To quote the Los Angeles Times, Slater’s work with the Federal Highway Commission “earned [him] recognition as a rising star among the second-tier of Clinton appointees. “When a strong earthquake, centered in Northridge, California, destroyed some of the major highways and bridges serving Los Angeles in 1994, Slater earned accolaides for moving quickly to repair the damage. Slater was entering his fourth year with the Federal Highway Administration when he was selected by President Clinton for the position of Secretary of Transportation. Clinton’s choice for the new Transportation Secretary was lauded by Democrats and Republicans alike, many of whom viewed Slater as capable of building more than just steel highway bridges. Praise came from private industry as well, with trucking and airline executives hailing Slater’s appointment as an opportunity for real progress. Among the few dissenters was consumer advocate Ralph Nader, who questioned Slater’s commitment to the safety of America’s highways and air travel. Nader characterized Slater in the New York Times as “basically an accommodationist.”

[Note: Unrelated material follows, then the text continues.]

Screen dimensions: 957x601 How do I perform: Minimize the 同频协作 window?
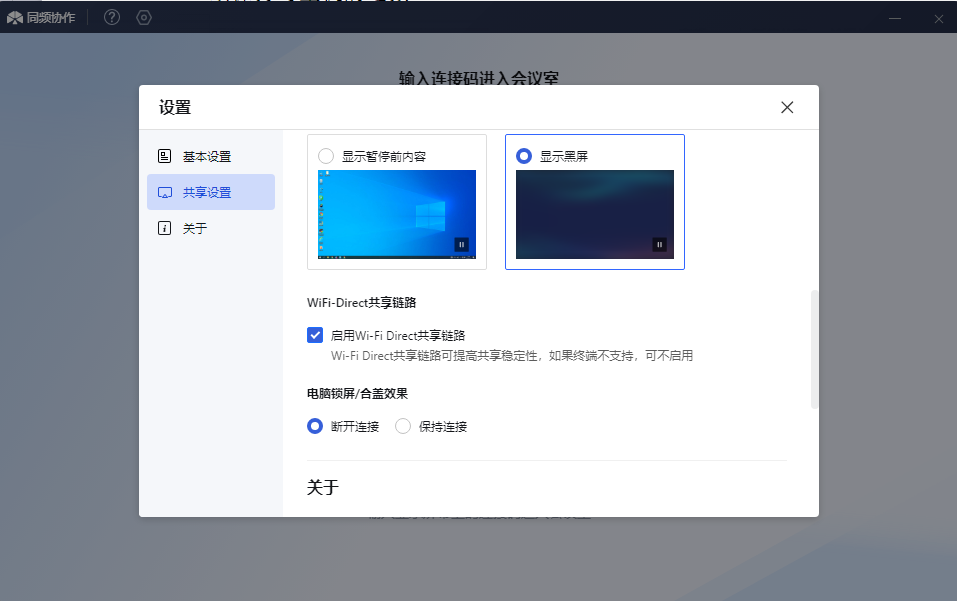(895, 17)
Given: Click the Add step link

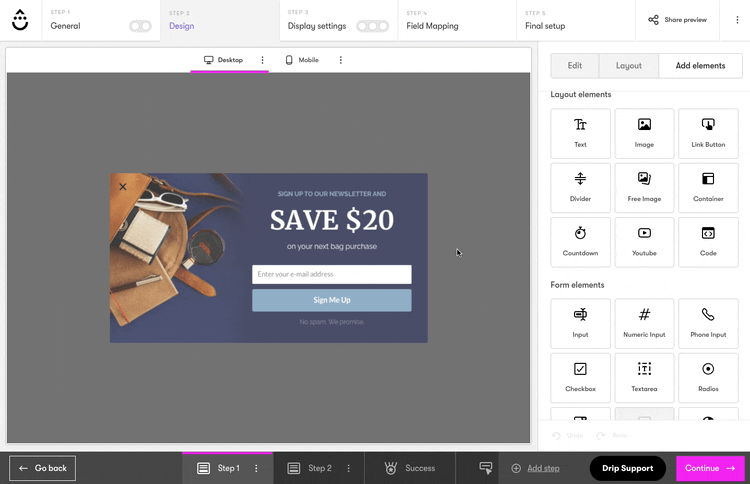Looking at the screenshot, I should click(x=543, y=468).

As Secretary of Transportation, Slater is forced to make many difficult decisions. Despite shrinking govt. budgets and escalating costs for transportation needs, he must prioritize a vast array of existing and brand-new projects, balance the issues of safety and expediency in travel, and oversee cooperative ventures between the federal and state govts. An official who has been known to travel extensively in conjunction with his responsibilities, Slater is deeply committed to engineering decisions that will enhance American transportation into the 21st century. Thomas Donohue, president of the American Trucking Assn., told the New York Times that Slater had earned the appointment “by coming from very, very poor roots in Arkansas, working his way through college and law school, working on the [Clinton] campaign and taking a real job in Washington.” Donohue added: “[Slater] didn’t go over and become one of those White House commentators on the world. He took a real job building highways in this country, and he did a great job.”
As for himself, Slater calls his job “the opportunity of a lifetime.” He remarked in the Los Angeles Times, ”I’ve been very fortunate to work in an area-transportation--that demands a sense of bipartisanship. And I have been successful in creating an image of myself as a person who believes in the promise of the American people working to solve problems.”
Chicago Tribune, December 21, 1996, p. 3.
Los Angeles Times, December 21, 1996, p. A22.
New York Times, December 21, 1996, pp. 1, 10.
Washington Post, December 21, 1996, p. A14.
Additional information supplied by the U.S. Dept. of Transportation.